Data =
• • • • •

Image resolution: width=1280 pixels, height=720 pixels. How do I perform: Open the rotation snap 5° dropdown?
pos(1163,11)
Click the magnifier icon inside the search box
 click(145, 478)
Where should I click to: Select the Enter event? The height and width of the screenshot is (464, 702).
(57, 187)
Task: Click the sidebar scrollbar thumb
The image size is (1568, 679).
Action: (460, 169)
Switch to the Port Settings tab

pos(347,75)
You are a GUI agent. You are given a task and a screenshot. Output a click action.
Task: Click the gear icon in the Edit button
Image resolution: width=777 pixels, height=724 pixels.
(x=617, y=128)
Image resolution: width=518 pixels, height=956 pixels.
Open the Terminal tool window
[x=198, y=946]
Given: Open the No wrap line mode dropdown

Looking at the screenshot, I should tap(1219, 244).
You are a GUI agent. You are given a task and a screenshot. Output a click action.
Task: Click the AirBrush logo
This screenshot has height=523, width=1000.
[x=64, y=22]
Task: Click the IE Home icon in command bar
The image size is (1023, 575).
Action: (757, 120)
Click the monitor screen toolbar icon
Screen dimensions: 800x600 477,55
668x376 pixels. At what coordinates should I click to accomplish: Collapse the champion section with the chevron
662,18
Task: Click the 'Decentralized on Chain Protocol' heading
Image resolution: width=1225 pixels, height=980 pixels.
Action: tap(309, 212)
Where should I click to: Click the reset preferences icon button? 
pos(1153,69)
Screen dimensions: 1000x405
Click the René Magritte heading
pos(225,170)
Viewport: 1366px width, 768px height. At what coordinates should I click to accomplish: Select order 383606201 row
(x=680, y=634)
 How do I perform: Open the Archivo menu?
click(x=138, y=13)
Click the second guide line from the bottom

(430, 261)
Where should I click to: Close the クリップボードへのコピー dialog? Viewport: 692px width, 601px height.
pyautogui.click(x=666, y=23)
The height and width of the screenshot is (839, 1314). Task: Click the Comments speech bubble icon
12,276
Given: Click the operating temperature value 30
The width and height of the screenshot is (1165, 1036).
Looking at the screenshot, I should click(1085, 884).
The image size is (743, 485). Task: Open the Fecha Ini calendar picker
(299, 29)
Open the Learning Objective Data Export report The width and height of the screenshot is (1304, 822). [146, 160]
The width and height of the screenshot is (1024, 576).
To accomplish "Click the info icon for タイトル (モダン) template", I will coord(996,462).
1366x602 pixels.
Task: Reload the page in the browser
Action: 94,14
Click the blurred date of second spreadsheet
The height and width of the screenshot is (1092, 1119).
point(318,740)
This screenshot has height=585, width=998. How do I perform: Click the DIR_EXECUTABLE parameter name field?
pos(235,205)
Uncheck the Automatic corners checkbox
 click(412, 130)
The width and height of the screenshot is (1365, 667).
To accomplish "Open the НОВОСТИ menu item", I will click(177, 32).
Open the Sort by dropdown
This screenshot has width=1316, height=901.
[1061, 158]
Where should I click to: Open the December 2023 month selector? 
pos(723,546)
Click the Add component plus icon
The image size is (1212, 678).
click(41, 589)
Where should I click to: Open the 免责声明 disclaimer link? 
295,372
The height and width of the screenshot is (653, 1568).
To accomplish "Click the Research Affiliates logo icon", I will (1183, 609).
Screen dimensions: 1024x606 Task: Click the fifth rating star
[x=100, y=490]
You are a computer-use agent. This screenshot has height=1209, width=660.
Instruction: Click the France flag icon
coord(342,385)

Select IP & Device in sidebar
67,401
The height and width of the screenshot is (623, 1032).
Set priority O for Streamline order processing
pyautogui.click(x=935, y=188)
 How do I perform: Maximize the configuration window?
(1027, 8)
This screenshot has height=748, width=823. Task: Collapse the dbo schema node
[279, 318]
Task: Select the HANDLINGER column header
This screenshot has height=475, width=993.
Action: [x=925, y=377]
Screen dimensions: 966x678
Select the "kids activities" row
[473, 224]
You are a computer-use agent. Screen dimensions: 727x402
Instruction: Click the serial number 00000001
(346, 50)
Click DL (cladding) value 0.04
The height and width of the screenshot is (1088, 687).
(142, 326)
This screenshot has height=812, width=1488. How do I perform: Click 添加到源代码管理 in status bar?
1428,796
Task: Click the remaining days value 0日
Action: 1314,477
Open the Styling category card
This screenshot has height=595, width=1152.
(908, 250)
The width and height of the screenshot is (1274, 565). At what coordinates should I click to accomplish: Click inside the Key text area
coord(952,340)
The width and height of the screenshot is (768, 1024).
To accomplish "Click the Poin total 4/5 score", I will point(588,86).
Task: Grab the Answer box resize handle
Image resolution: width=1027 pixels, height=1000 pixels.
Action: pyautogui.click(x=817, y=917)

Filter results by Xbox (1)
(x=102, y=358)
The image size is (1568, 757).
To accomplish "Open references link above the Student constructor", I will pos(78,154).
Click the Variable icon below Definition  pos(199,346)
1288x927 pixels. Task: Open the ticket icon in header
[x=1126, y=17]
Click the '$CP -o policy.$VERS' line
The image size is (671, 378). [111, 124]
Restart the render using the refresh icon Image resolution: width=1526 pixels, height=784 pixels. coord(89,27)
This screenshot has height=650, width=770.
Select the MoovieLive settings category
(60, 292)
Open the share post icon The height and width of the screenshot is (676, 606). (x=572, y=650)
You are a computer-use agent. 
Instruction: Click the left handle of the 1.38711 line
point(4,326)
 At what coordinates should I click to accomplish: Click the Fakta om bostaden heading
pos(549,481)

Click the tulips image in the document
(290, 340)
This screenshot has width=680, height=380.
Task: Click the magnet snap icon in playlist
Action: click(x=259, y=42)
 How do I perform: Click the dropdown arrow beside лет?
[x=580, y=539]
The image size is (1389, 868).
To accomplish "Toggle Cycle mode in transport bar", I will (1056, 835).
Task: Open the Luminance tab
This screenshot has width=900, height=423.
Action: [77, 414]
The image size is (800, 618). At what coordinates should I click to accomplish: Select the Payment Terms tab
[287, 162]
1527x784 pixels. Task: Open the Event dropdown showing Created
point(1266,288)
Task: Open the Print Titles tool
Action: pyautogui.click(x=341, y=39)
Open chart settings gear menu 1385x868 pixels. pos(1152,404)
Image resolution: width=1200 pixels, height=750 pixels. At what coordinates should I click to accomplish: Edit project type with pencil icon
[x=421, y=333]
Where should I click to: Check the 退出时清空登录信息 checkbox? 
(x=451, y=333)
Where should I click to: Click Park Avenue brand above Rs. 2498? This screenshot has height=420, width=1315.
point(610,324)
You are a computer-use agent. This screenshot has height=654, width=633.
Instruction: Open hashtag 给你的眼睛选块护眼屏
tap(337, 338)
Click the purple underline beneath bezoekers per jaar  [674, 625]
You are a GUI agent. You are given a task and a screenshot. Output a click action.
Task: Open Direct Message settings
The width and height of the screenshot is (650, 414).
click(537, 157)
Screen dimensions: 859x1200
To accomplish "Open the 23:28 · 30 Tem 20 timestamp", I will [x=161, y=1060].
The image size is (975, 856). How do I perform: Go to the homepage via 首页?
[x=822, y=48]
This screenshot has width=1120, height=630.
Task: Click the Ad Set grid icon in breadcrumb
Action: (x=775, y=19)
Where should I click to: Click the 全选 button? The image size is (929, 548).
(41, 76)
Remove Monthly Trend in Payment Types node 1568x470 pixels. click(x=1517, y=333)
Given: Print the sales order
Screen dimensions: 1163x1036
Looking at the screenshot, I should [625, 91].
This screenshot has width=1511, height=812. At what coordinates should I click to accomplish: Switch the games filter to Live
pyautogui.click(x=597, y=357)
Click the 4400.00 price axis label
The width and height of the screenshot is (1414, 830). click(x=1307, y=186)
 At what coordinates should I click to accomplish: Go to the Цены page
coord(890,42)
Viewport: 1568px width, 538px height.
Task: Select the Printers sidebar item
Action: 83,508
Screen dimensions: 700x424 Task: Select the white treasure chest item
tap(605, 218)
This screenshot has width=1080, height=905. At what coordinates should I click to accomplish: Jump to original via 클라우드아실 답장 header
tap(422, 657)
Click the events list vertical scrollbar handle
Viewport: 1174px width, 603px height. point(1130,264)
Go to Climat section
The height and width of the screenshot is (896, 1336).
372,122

• • • • •

Exercise requirements = What is needed is each line from the records with the word "logo" in it.

Response to this task =
Task: Click the AirBrush logo
To accomplish "Click the Research Affiliates logo icon", I will (1183, 609).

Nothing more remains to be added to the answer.